— begin SUPPLIED ENTRIES —

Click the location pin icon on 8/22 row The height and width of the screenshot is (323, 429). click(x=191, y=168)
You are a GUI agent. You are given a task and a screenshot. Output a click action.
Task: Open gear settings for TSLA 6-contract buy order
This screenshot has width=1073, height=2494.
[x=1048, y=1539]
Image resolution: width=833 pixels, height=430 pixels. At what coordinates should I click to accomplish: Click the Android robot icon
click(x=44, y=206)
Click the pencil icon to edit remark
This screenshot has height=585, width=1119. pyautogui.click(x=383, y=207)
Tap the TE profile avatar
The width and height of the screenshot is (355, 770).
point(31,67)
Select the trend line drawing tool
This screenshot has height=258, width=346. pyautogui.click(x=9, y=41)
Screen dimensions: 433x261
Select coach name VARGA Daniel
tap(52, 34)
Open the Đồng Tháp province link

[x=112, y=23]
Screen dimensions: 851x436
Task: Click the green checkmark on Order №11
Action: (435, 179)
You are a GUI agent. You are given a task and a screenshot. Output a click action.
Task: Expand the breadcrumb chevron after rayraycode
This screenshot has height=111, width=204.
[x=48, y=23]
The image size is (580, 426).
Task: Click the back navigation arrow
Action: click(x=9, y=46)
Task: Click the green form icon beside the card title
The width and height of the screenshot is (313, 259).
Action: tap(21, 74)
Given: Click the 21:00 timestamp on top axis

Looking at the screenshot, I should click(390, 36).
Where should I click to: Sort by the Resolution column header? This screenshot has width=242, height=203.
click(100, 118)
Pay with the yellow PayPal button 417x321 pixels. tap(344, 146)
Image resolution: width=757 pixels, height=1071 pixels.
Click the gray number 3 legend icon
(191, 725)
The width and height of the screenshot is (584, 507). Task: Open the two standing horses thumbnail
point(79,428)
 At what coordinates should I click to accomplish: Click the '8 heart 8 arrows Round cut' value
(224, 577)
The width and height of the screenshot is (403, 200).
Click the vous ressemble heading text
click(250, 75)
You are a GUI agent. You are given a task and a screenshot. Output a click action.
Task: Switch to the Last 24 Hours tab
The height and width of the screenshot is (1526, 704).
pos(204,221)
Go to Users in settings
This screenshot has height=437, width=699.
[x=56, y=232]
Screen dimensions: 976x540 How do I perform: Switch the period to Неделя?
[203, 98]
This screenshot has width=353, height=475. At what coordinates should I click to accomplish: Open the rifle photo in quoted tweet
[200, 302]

— end SUPPLIED ENTRIES —

THE REQUEST:
Return every one of the dataset items above, line for line, with no changes.

CORRECT RESPONSE:
Click the location pin icon on 8/22 row The height and width of the screenshot is (323, 429). click(x=191, y=168)
You are a GUI agent. You are given a task and a screenshot. Output a click action.
Task: Open gear settings for TSLA 6-contract buy order
This screenshot has width=1073, height=2494.
[x=1048, y=1539]
Image resolution: width=833 pixels, height=430 pixels. At what coordinates should I click to accomplish: Click the Android robot icon
click(x=44, y=206)
Click the pencil icon to edit remark
This screenshot has height=585, width=1119. pyautogui.click(x=383, y=207)
Tap the TE profile avatar
The width and height of the screenshot is (355, 770).
point(31,67)
Select the trend line drawing tool
This screenshot has height=258, width=346. pyautogui.click(x=9, y=41)
Screen dimensions: 433x261
Select coach name VARGA Daniel
tap(52, 34)
Open the Đồng Tháp province link

[x=112, y=23]
Screen dimensions: 851x436
Task: Click the green checkmark on Order №11
Action: (435, 179)
You are a GUI agent. You are given a task and a screenshot. Output a click action.
Task: Expand the breadcrumb chevron after rayraycode
This screenshot has height=111, width=204.
[x=48, y=23]
The image size is (580, 426).
Task: Click the back navigation arrow
Action: click(x=9, y=46)
Task: Click the green form icon beside the card title
The width and height of the screenshot is (313, 259).
Action: tap(21, 74)
Given: Click the 21:00 timestamp on top axis

Looking at the screenshot, I should click(390, 36).
Where should I click to: Sort by the Resolution column header? This screenshot has width=242, height=203.
click(100, 118)
Pay with the yellow PayPal button 417x321 pixels. tap(344, 146)
Image resolution: width=757 pixels, height=1071 pixels.
Click the gray number 3 legend icon
(191, 725)
The width and height of the screenshot is (584, 507). Task: Open the two standing horses thumbnail
point(79,428)
 At what coordinates should I click to accomplish: Click the '8 heart 8 arrows Round cut' value
(224, 577)
The width and height of the screenshot is (403, 200).
Click the vous ressemble heading text
click(250, 75)
You are a GUI agent. You are given a task and a screenshot. Output a click action.
Task: Switch to the Last 24 Hours tab
The height and width of the screenshot is (1526, 704).
pos(204,221)
Go to Users in settings
This screenshot has height=437, width=699.
[x=56, y=232]
Screen dimensions: 976x540 How do I perform: Switch the period to Неделя?
[203, 98]
This screenshot has width=353, height=475. At what coordinates should I click to accomplish: Open the rifle photo in quoted tweet
[200, 302]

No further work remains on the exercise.